[Stored records]
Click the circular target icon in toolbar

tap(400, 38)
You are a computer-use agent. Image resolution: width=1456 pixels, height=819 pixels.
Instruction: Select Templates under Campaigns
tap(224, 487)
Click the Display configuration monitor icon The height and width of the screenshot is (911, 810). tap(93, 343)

* * *

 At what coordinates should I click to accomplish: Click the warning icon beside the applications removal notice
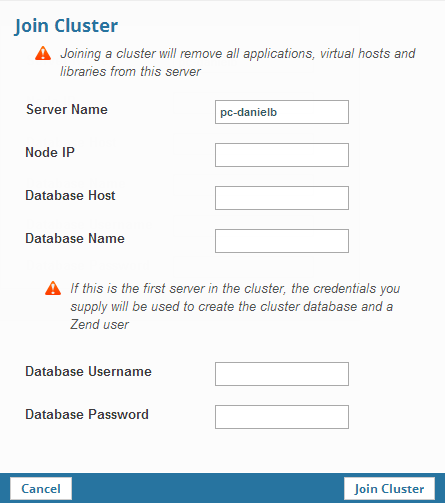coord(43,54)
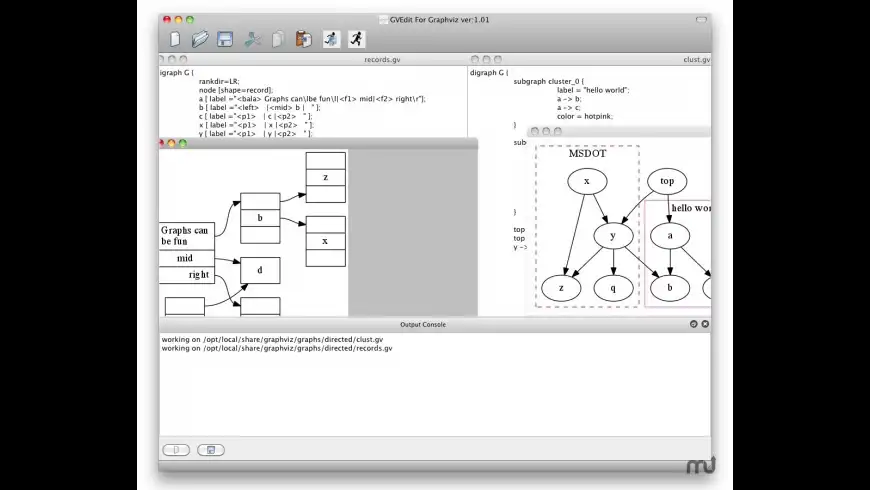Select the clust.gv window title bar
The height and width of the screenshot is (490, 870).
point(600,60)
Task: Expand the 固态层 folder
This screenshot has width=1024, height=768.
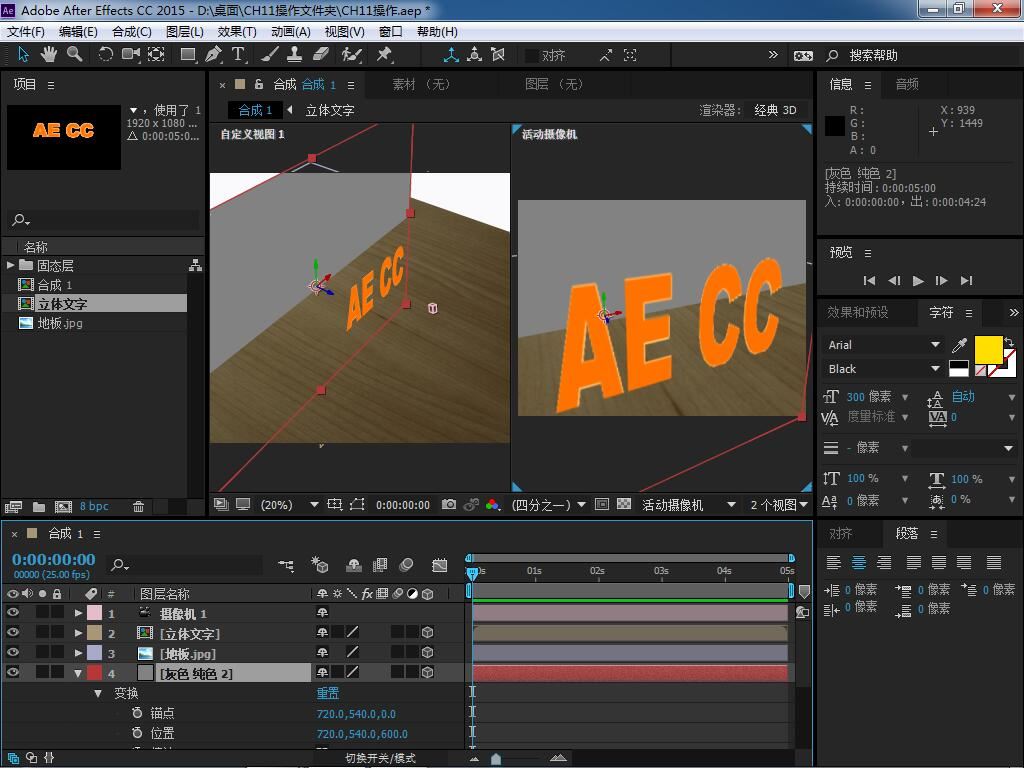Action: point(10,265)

--

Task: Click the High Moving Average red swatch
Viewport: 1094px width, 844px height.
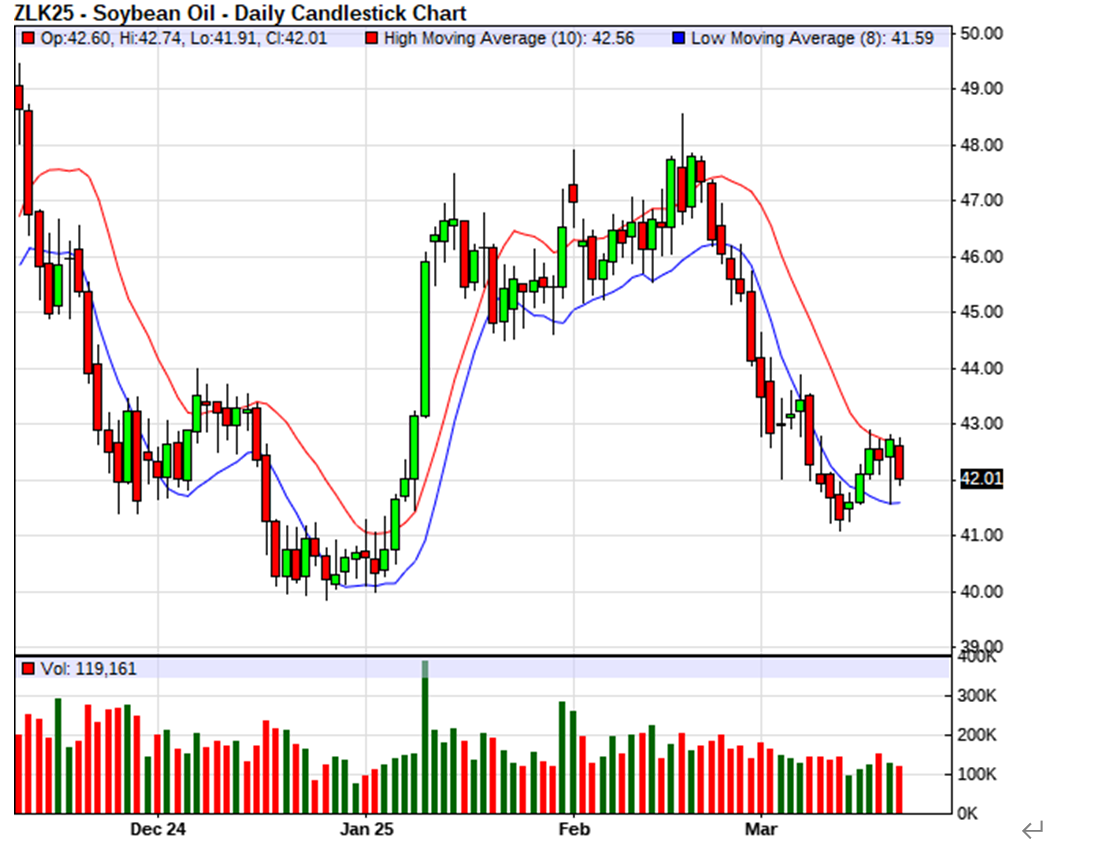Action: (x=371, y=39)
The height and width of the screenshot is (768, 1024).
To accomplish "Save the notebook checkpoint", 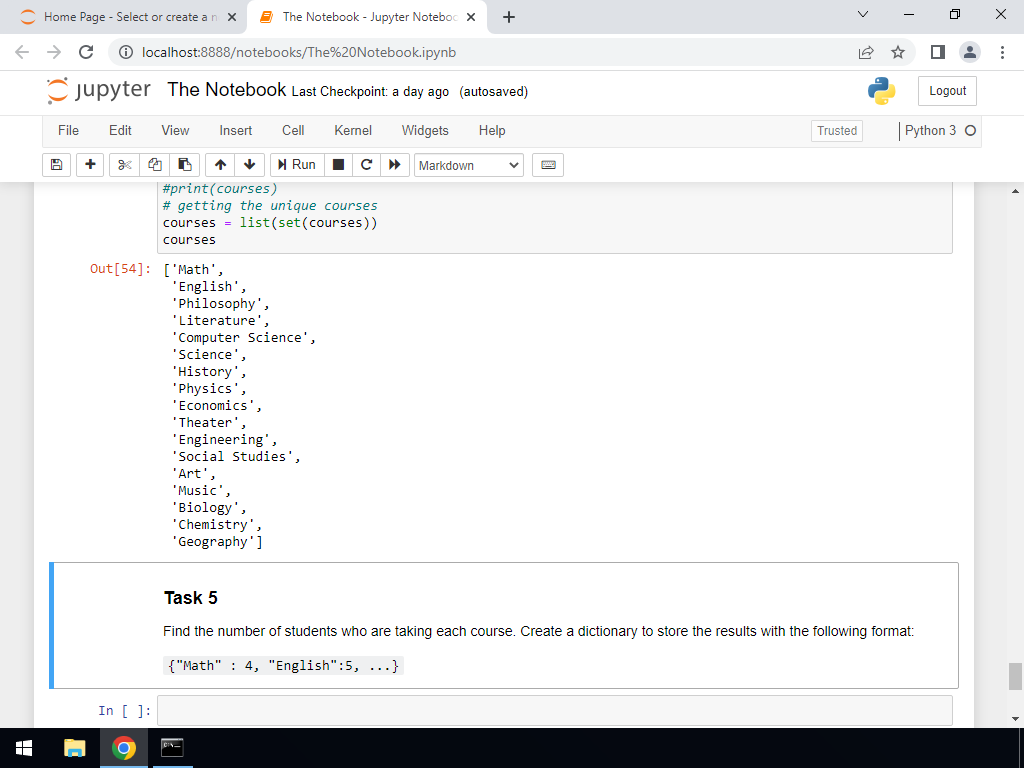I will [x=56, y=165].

- **INSTRUCTIONS TO FOLLOW**
Taking the line with "Instruction: Select Templates under Campaigns" as the first and the line with "Click the Display" as the last, retype that stretch of the data above exactly, with no other lines.

- **FINAL ANSWER**
Instruction: Select Templates under Campaigns
tap(224, 487)
Click the Display configuration monitor icon The height and width of the screenshot is (911, 810). tap(93, 343)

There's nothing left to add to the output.